Protein–DNA and ion–DNA interactions revealed through contrast variation SAXS

• Published in: Biophysical reviews Vol. 8; no. 2; pp. 139 - 149
• Main Authors: Tokuda, Joshua M., Pabit, Suzette A., Pollack, Lois
• Format: Journal Article
• Language: English
• Published: Berlin/Heidelberg Springer Berlin Heidelberg 01.06.2016
• Subjects: Biochemistry; Biological and Medical Physics; Biological Techniques; Biomedical and Life Sciences; Biophysics; Cell Biology; Life Sciences; Membrane Biology; Nanotechnology; Review; Heavy atom isomorphous replacement; Ions; NCP; DNA; Contrast variation; SAXS
• ISSN: 1867-2450; 1867-2469
• DOI: 10.1007/s12551-016-0196-8

Understanding how DNA carries out its biological roles requires knowledge of its interactions with biological partners. Since DNA is a polyanionic polymer, electrostatic interactions contribute significantly. These interactions are mediated by positively charged protein residues or charge compensating cations. Direct detection of these partners and/or their effect on DNA conformation poses challenges, especially for monitoring conformational dynamics in real time. Small-angle x-ray scattering (SAXS) is uniquely sensitive to both the conformation and local environment (i.e. protein partner and associated ions) of the DNA. The primary challenge of studying multi-component systems with SAXS lies in resolving how each component contributes to the measured scattering. Here, we review two contrast variation (CV) strategies that enable targeted studies of the structures of DNA or its associated partners. First, solution contrast variation enables measurement of DNA conformation within a protein–DNA complex by masking out the protein contribution to the scattering profile.
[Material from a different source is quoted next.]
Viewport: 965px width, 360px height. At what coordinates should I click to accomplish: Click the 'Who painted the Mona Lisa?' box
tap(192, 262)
We review a specific example, in which the real-time unwrapping of DNA from a nucleosome core particle is measured during salt-induced disassembly. The second method, heavy atom isomorphous replacement, reports the spatial distribution of the cation cloud around duplex DNA by exploiting changes in the scattering strength of cations with varying atomic numbers. We demonstrate the application of this approach to provide the spatial distribution of monovalent cations (Na + , K + , Rb + , Cs + ) around a standard 25-base pair DNA. The CV strategies presented here are valuable tools for understanding DNA interactions with its biological partners.